You’re forgiven if you start lacing up your Doc Martens upon hearing the penultimate track on Tromper le Temps, the latest album by Canadian folk outfit Le Vent du Nord. Before a chord is struck or a verse sung, the listener is treated to the always ominous sound of jackboots hitting terra firma, immediately calling to mind the iconic volley of fascist marching that kicks off the Sex Pistols’ Never Mind the Bollocks. But here, the hup-hup of feet pounding in lockstep is not followed by Johnny Rotten sneering “God Save the Queen”; it ain’t that kind of party. On the a capella “Le Diable et le Fermier” (The Devil and the Farmer), the Québécois quartet sounds like it’s storming the Bastille with a traditional political song (sung, of course, en Français) that envisions the devil as a greedy landowner.

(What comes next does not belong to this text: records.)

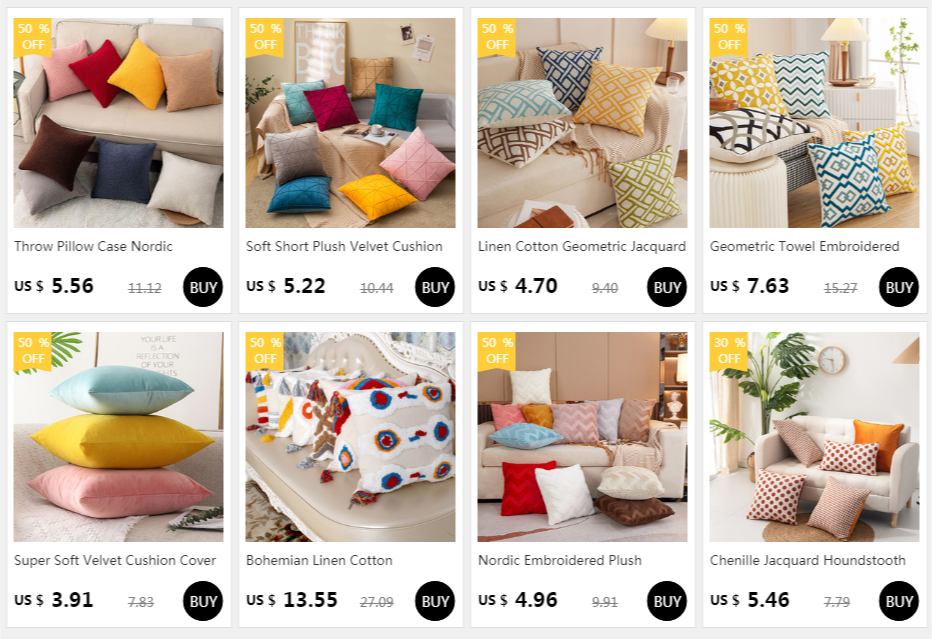Click BUY for Throw Pillow Case Nordic
This screenshot has width=932, height=639.
tap(203, 287)

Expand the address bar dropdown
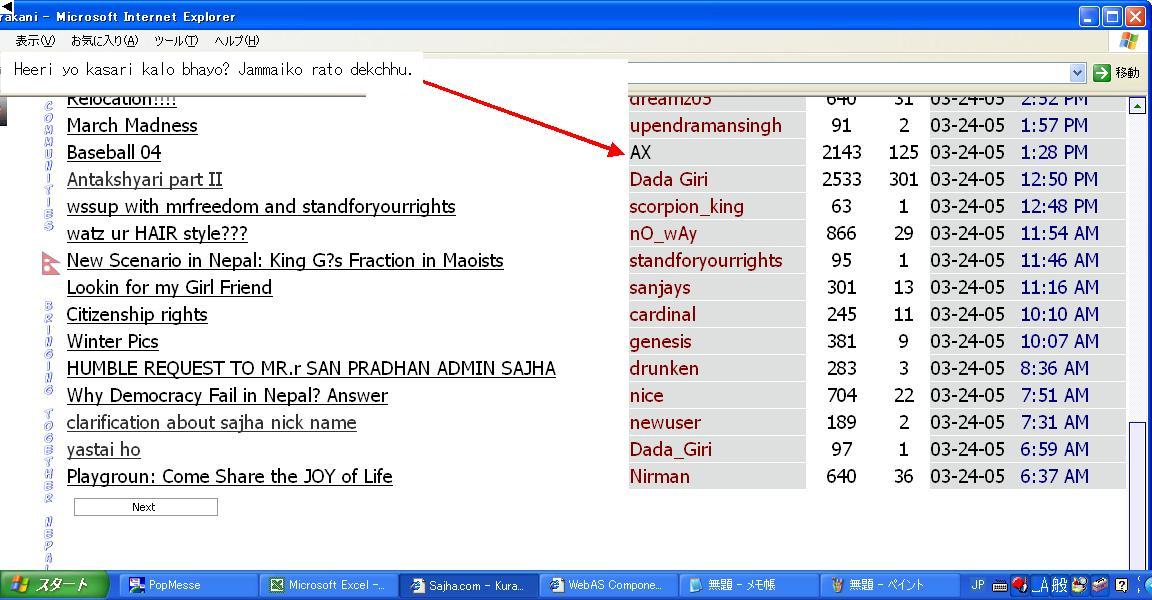tap(1077, 72)
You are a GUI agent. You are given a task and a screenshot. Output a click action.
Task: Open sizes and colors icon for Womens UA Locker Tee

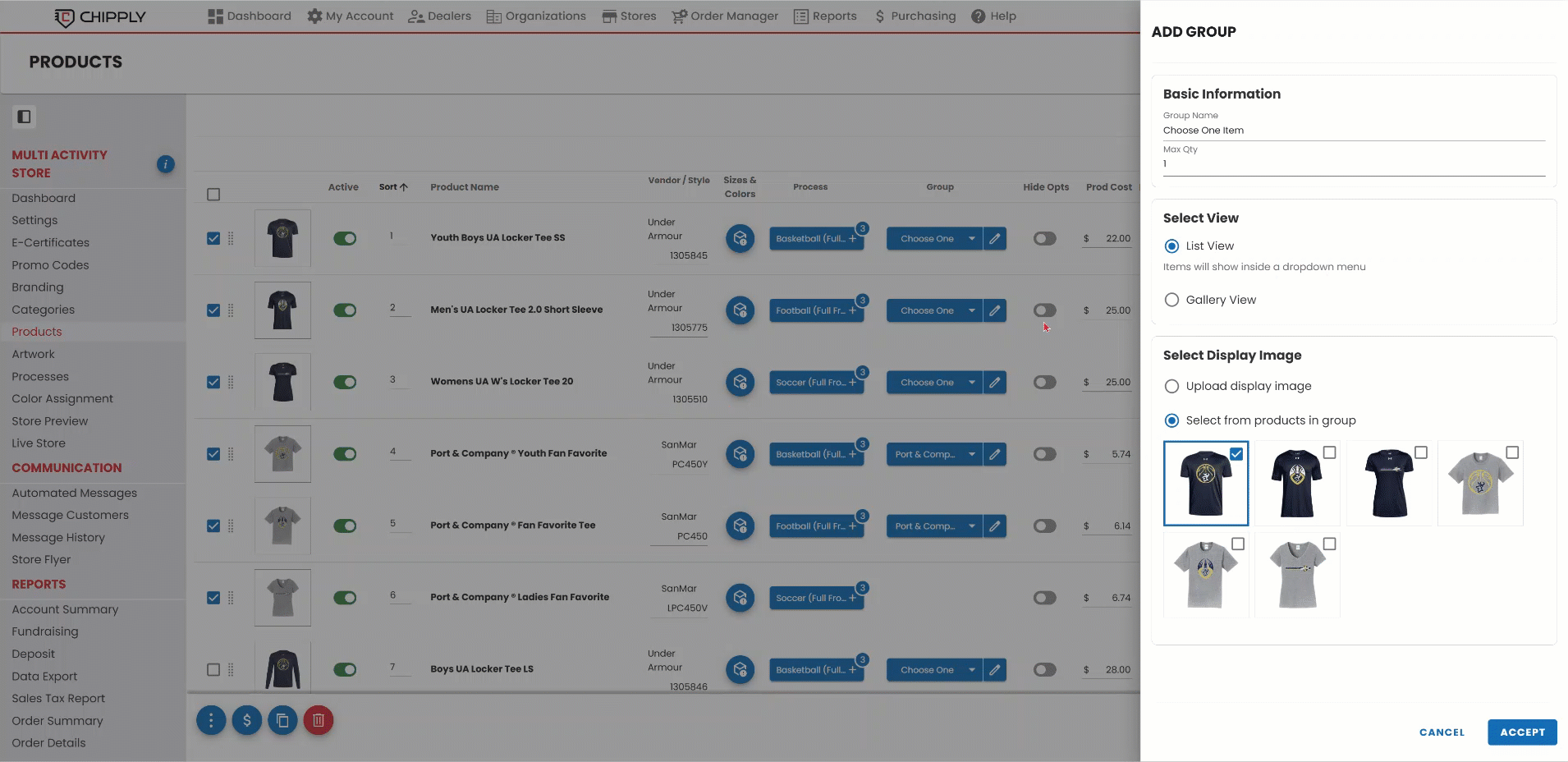(740, 382)
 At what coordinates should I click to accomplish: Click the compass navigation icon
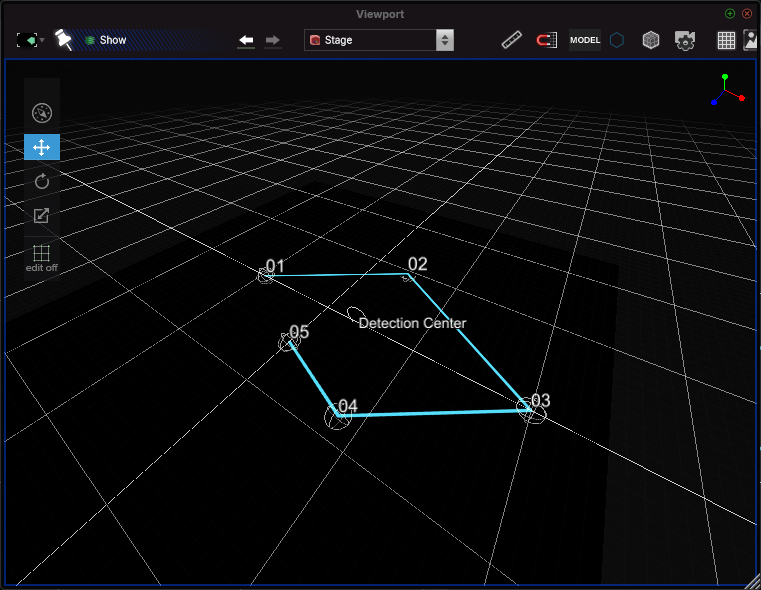(x=42, y=113)
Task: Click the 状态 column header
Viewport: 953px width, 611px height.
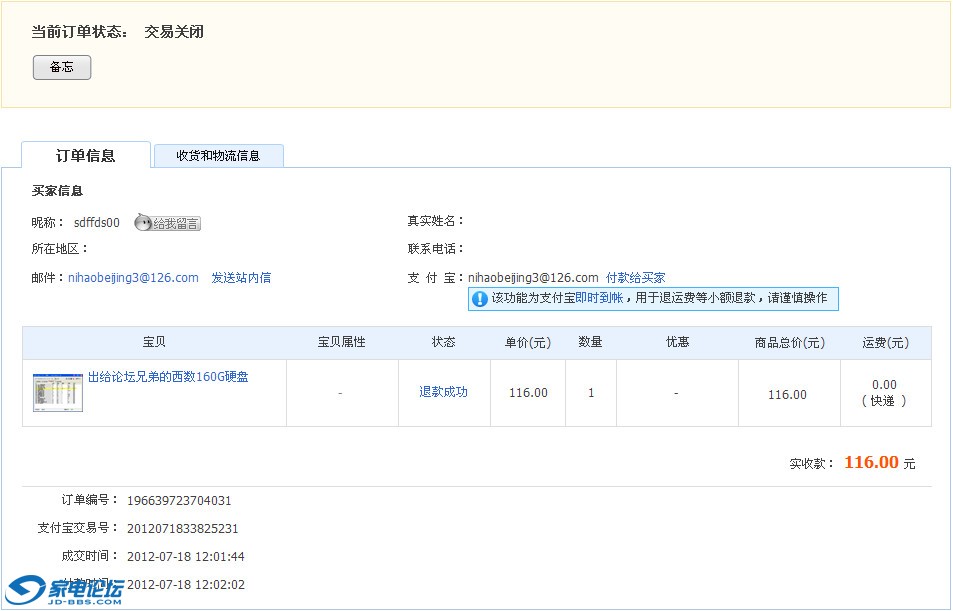Action: point(443,342)

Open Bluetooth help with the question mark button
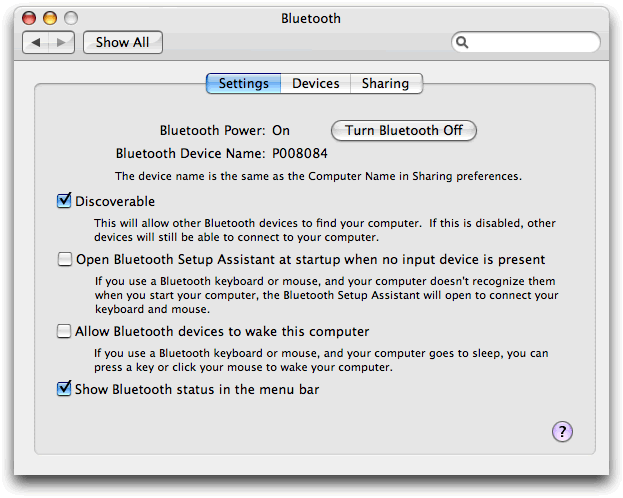click(x=562, y=431)
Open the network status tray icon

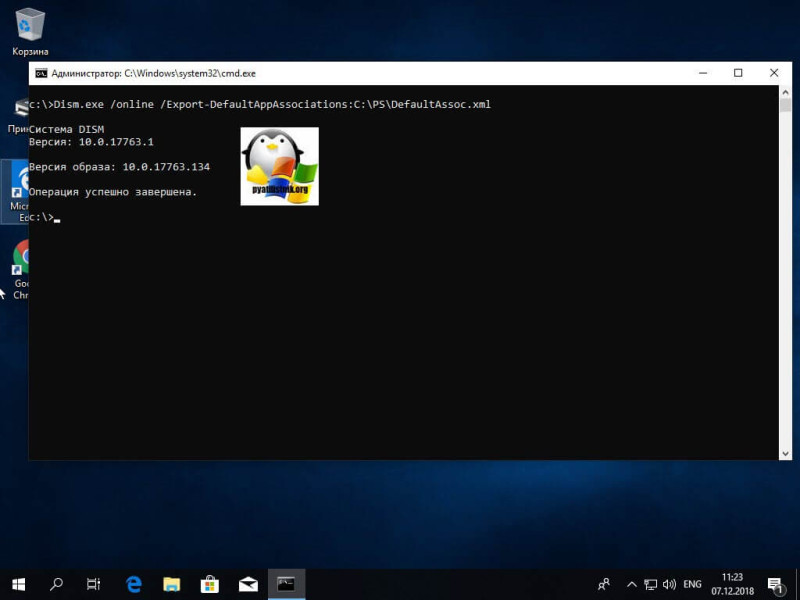click(651, 584)
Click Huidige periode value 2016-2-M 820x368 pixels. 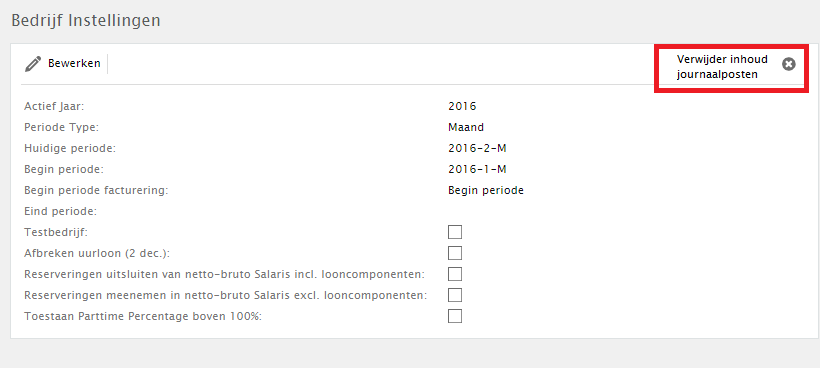(x=477, y=148)
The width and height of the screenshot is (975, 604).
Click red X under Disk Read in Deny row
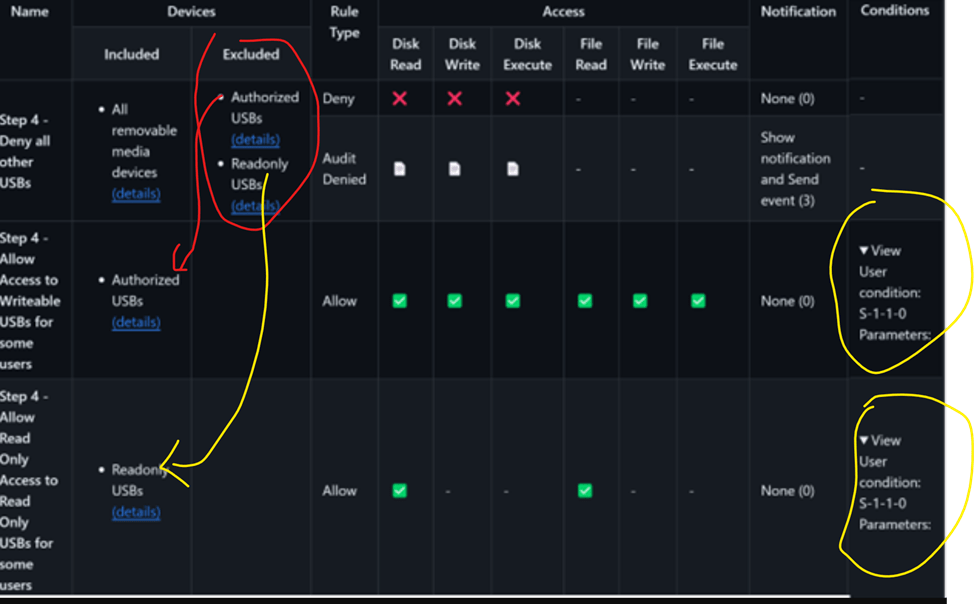(400, 98)
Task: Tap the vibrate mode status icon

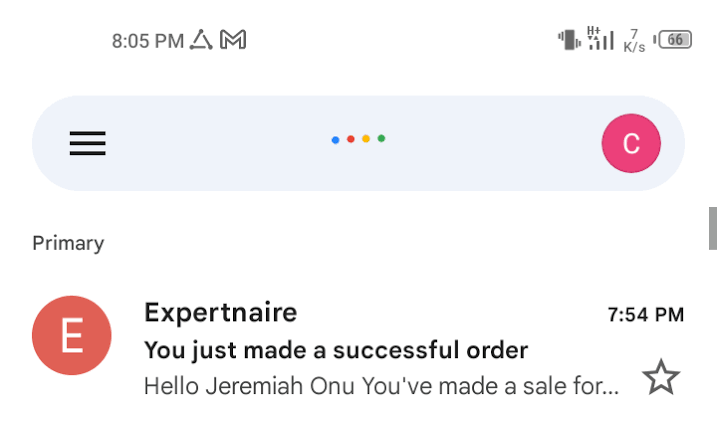Action: (569, 39)
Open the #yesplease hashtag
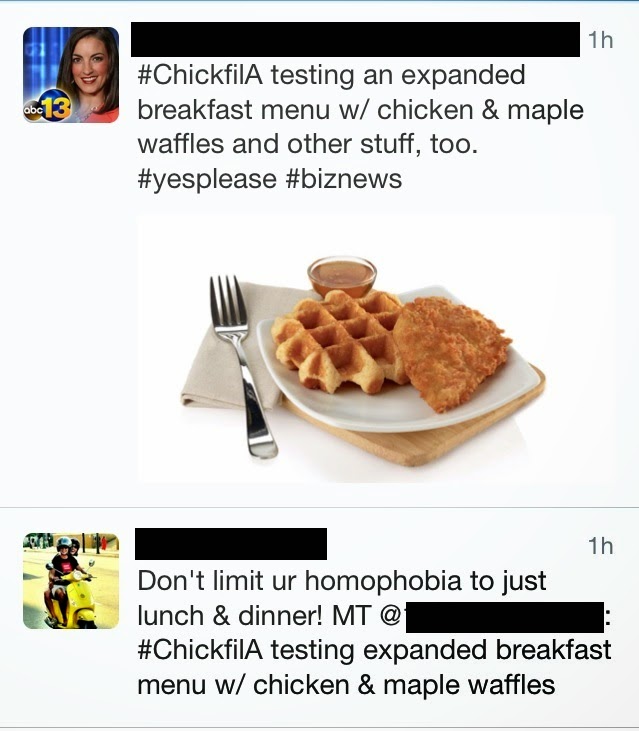Image resolution: width=639 pixels, height=731 pixels. (x=205, y=178)
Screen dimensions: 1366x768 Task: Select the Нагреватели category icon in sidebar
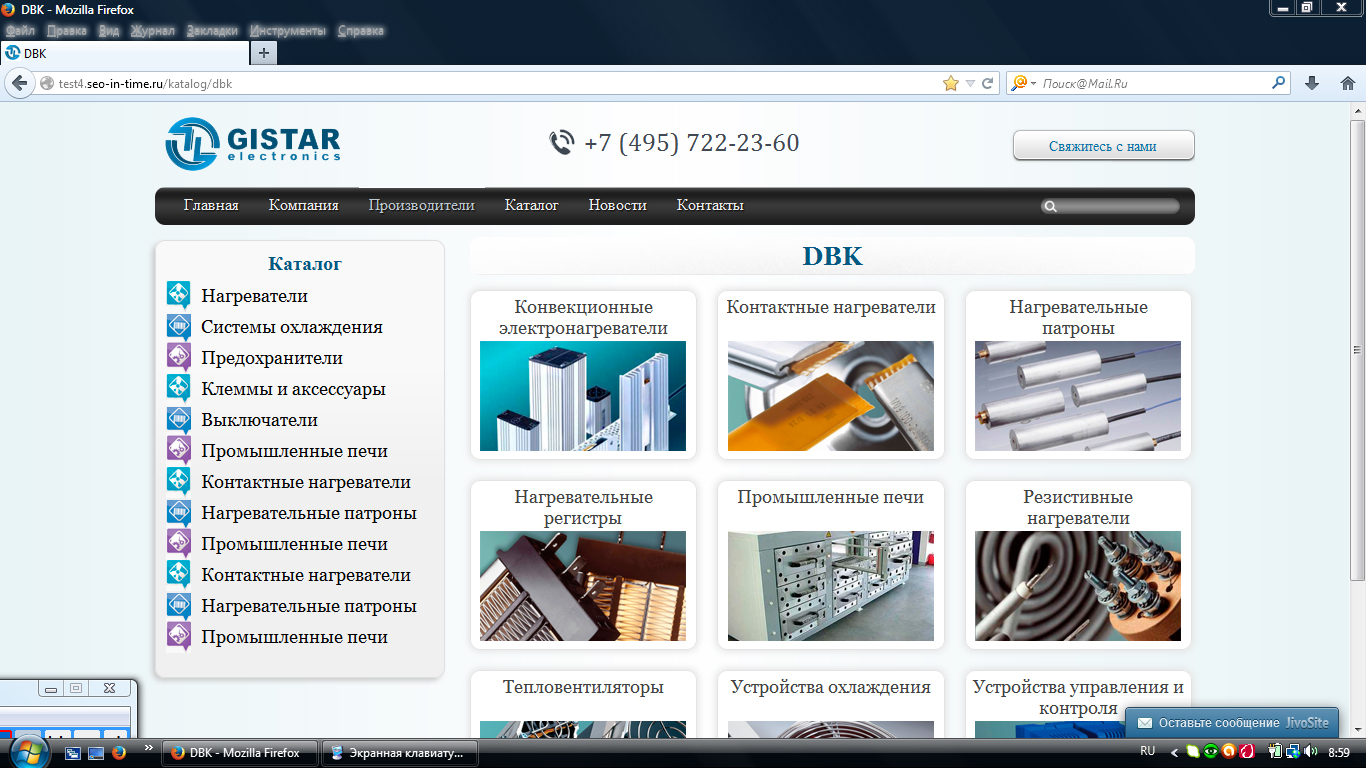[x=179, y=294]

Needless to say, Le Vent du Nord (The North Wind) are custom-made for Eugene audiences, who are as equally conversant with metal and hip hop as they are with the mighty wind of Irish neo-folk: These four young men, versed in such unplugged instruments as the hurdy gurdy, bouzouki and something called a diatonic button accordion, have taken Celtic music filtered through the Québécois tradition and hopped it up with vitality and innovation. Think Richard Thompson playing “La Marseillaise” on a twelve-string acoustic, and you’ve got an idea of the sound of Le Vent du Nord.

This year marks the 10th anniversary of the band, which retains founding Nicolas Boulerice and Olivier Demers as well as longtime Nord’ners Réjean Brunet and Simon Beaudry. Since 2002, Le Vent du Nord have won more folk music awards than Alka’s got Seltzer, and their live gigs are notoriously raucous — foot-tapping, hand-slapping hootenannies that will test the 2/4 timing of our local folkies. Grab a copy of the excellent Tromper le Temps and drop the needle on the first three tunes — the haunting “Lettre A Durham” (Letter to Durham), the galloping “Le Dragon de Chimay” (The Chimay Dragon) and “Adieu Marie,” a lilting love song with one hell of a hook — to get a taste for the band’s range and virtuosity. Then get on your Guinness and sortir en boîte ce soir.

Le Vent du Nord play 7:30 pm Friday, Nov. 9, at The Shedd; $15.25-$27.